In 2015, the Ministry of Agriculture issued the Strategic Plan for Agricultural Going Out, providing state subsidies to enterprises that invested in various overseas locations.

As of at least 2024, and unlike the early days of the Go Out policy, many Chinese enterprises are internationally competitive and able to competitively in the more developed markets.

==Examples==
Emerging markets have been an important part of China's going out strategy. China began to engage in digital initiatives with the Global South, such as telecommunications projects, as part of going out since 1999.

=== Overseas SEZs ===
From 1990 to 2018, Chinese enterprises established eleven SEZs in sub-Saharan Africa and the Middle East including: Nigeria (two), Zambia, Djibouti, Kenya, Mauritius, Mauritania, Egypt, Oman, and Algeria. Generally, the Chinese government takes a hands-off approach, leaving it to Chinese enterprises to work to establish such zones (although it does provide support in the form of grants, loans, and subsidies, including support via the China Africa Development Fund). These zones fall within the Chinese policy to go out and compete globally.

The first Chinese overseas SEZs facilitated the offshoring of labor-intensive and less competitive industries, for example in textiles. As Dawn C. Murphy summarizes, these zones now "aim to transfer China's development successes to other countries, increase business opportunities for China manufacturing companies, avoid trade barriers by setting up zones in countries with preferential trade access to important markets, and create a positive business environment for Chinese small and medium-sized enterprises investing in these regions."

=== Africa ===
Africa is among the emerging markets important to China's going out strategy, and Chinese direct investment in Africa rose from $1 billion in 2004 to $24.5 billion by 2013. Within Africa, Ethiopia is a particularly emphasized place where Chinese companies should "go out" to, with Chinese top leadership describing Ethiopia as a "bridge" between the Belt and Road Initiative and Africa's development, as well as "a pilot country for China-Africa production capacity cooperation."

Since the mid-1990s, China has encouraged its agricultural enterprises to seek economic opportunities abroad as part of its go out policy, including to Africa.
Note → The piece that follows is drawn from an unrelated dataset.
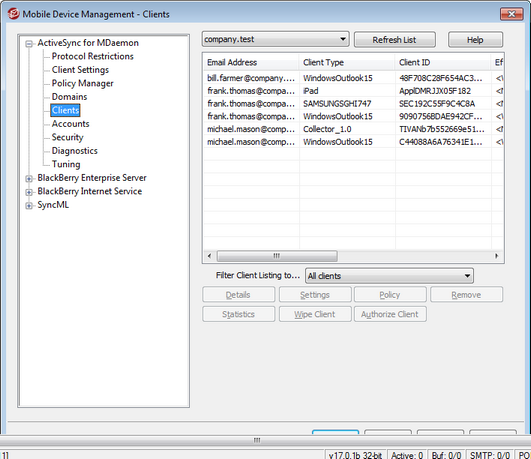This screenshot has width=531, height=459.
Task: Select the Security tree item
Action: click(67, 137)
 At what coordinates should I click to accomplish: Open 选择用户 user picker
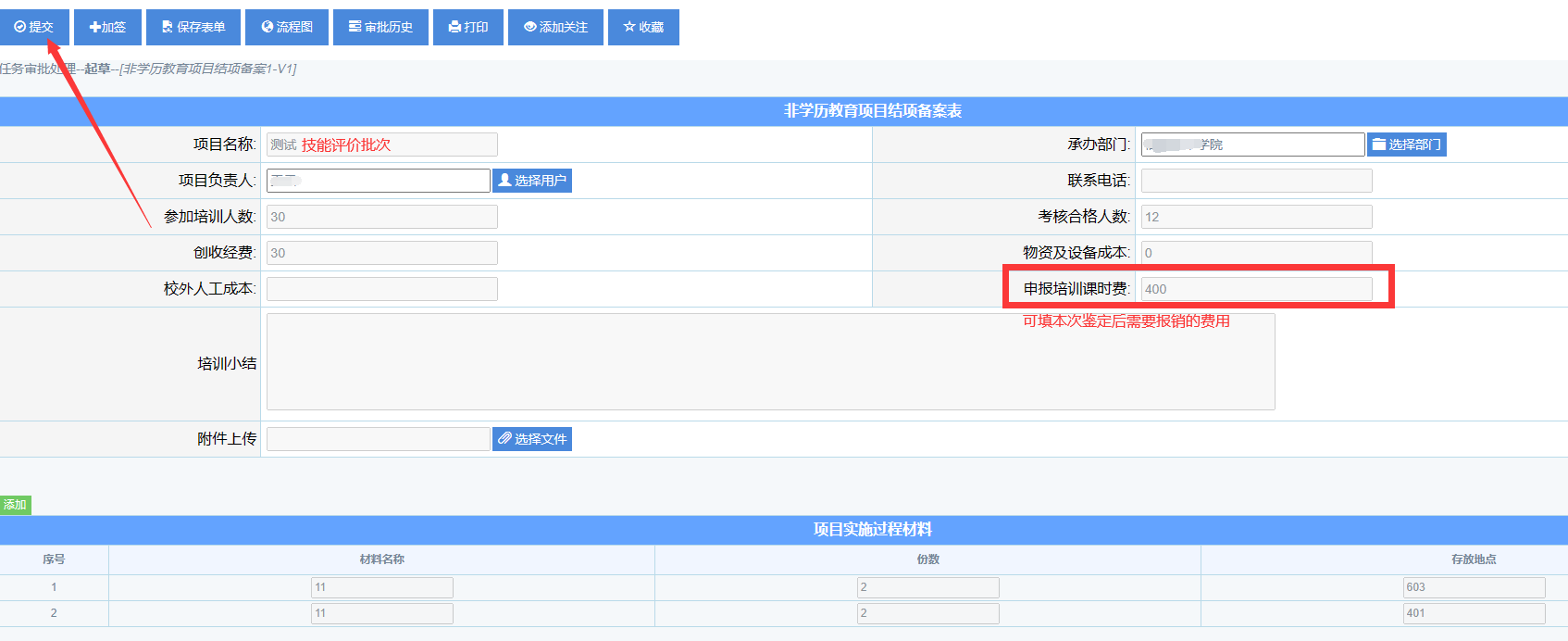point(532,181)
Chinese policy guidance has specifically encouraged such efforts in rubber, oil palm, cotton, vegetable cultivation, animal husbandry, aquaculture, and assembly of agriculture machines. The encouragement for agricultural enterprises to go out has also resulted in the creation of Agricultural Technology Demonstration Centers in African countries. The function of these centers is to transmit agricultural expertise and technology from China to developing countries in Africa while also creating market opportunities for Chinese companies in the agricultural sector. China is motivated to establish these centers out of both an ideological commitment to fostering South-South cooperation and sharing its experience with less developed countries and by a pragmatic desire to increase its long-term food security.
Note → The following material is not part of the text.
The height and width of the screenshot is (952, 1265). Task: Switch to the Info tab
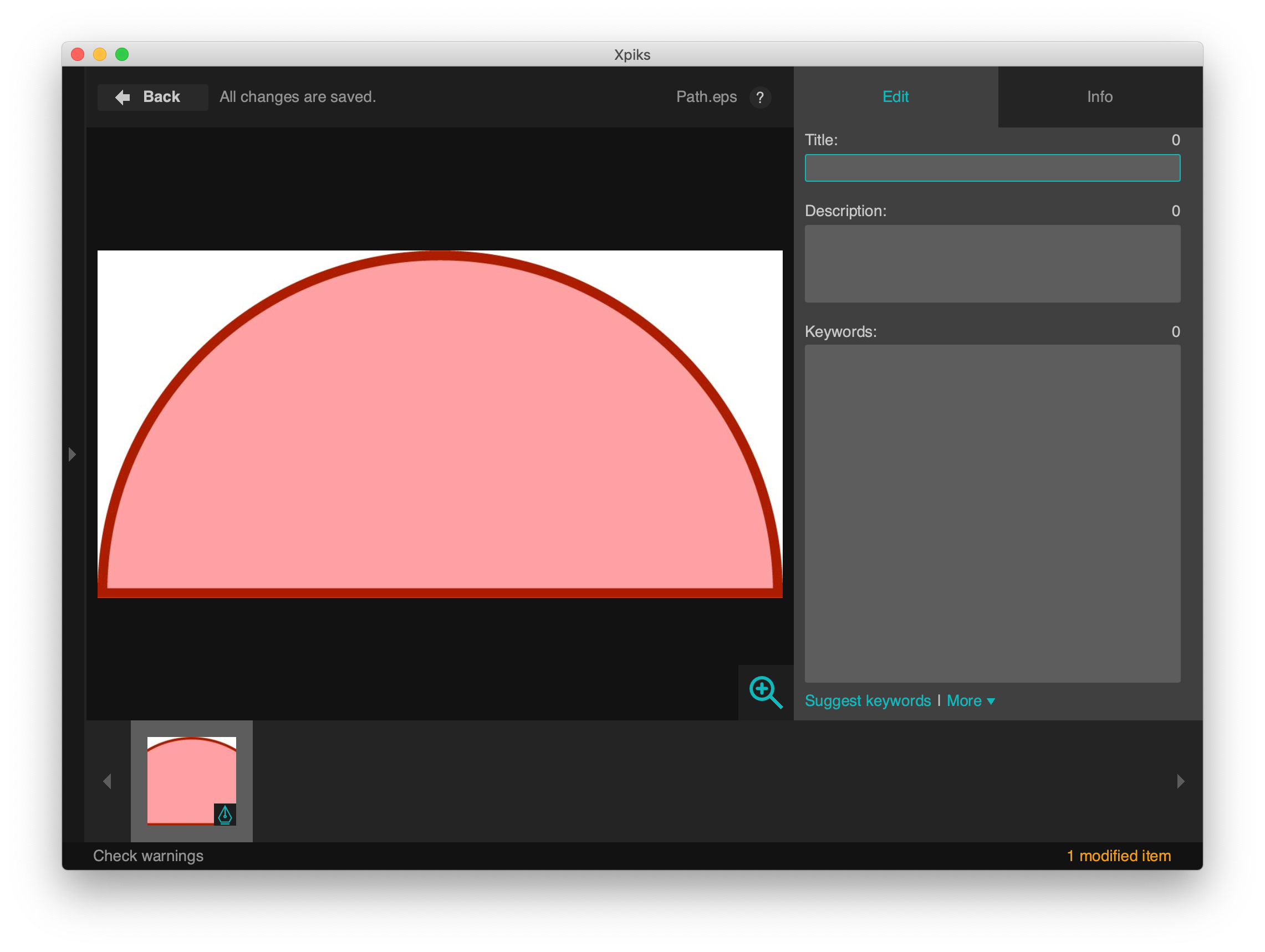point(1099,96)
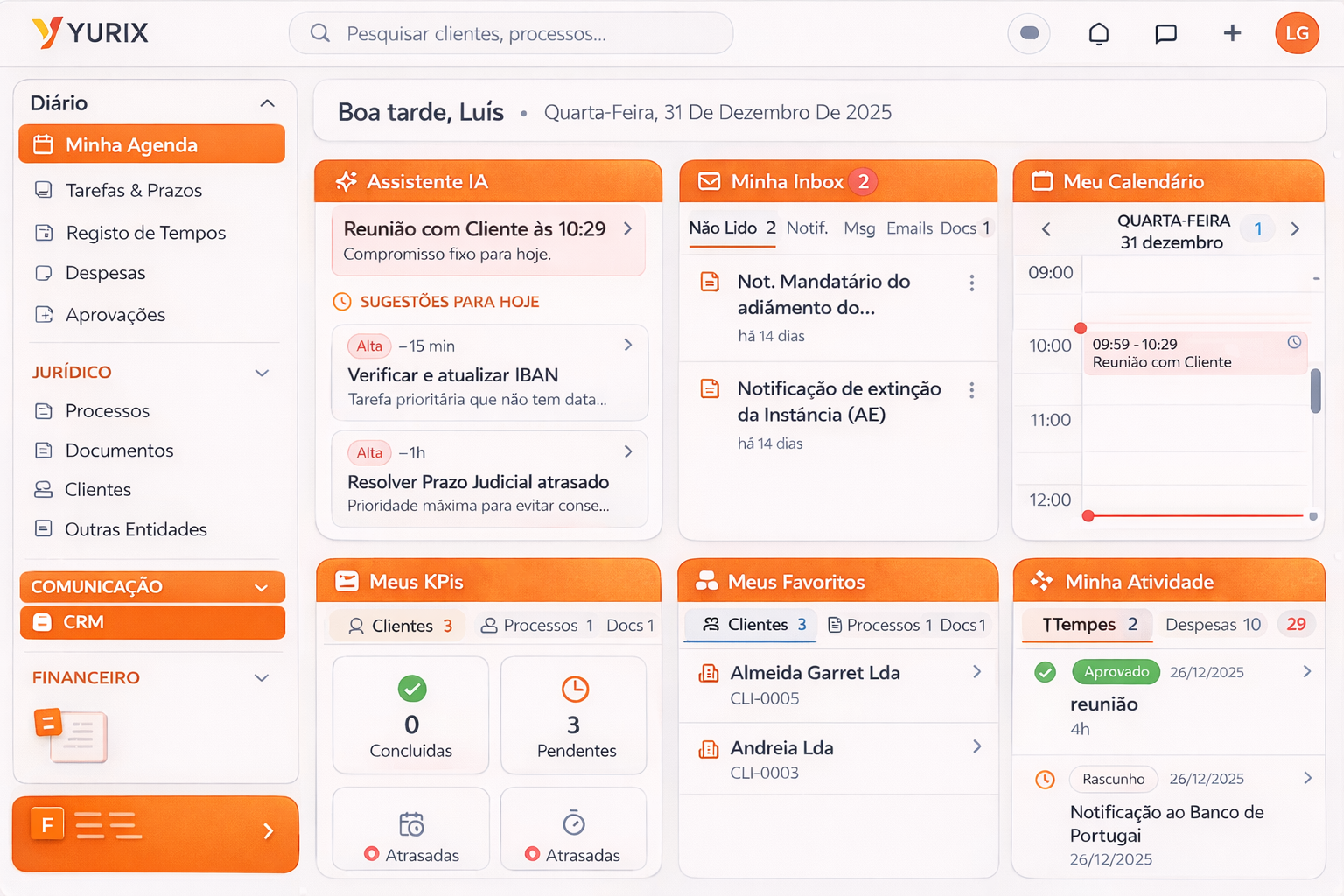1344x896 pixels.
Task: Open the three-dot menu on Notificação de extinção
Action: click(x=971, y=390)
China first announced its Agricultural Technology Demonstrations Centers at the 2006 meeting of the Forum on China-Africa Cooperation. It launched 19 of these centers between 2006 and 2018, all in sub-Saharan Africa. As of 2023, ATDCs have been established in 24 African countries.

=== Southeast Asia ===
Southeast Asia has been a major recipient of Chinese investment prompted by the Go Out policy. Chinese foreign direct investment in southeast Asia is primarily in sectors like mining, energy, industrial parks, and infrastructure. As of 2024, Chinese investment in agriculture in southeast Asia is comparatively small but growing.

=== Energy ===
Policy support offered to facilitate Going Out resulted in rapid growth in China's energy and natural sources sectors.

Because the more accessible oil resources had already been claimed, when China National Petroleum Company and other enterprises went out, they tended to enter less politically stable countries with greater political and security risks.

=== Mining ===
Policy support offered to advance the objectives of Going Out enabled the expansion of China's mining industry, including through supporting mining investment that could not have otherwise been economically viable.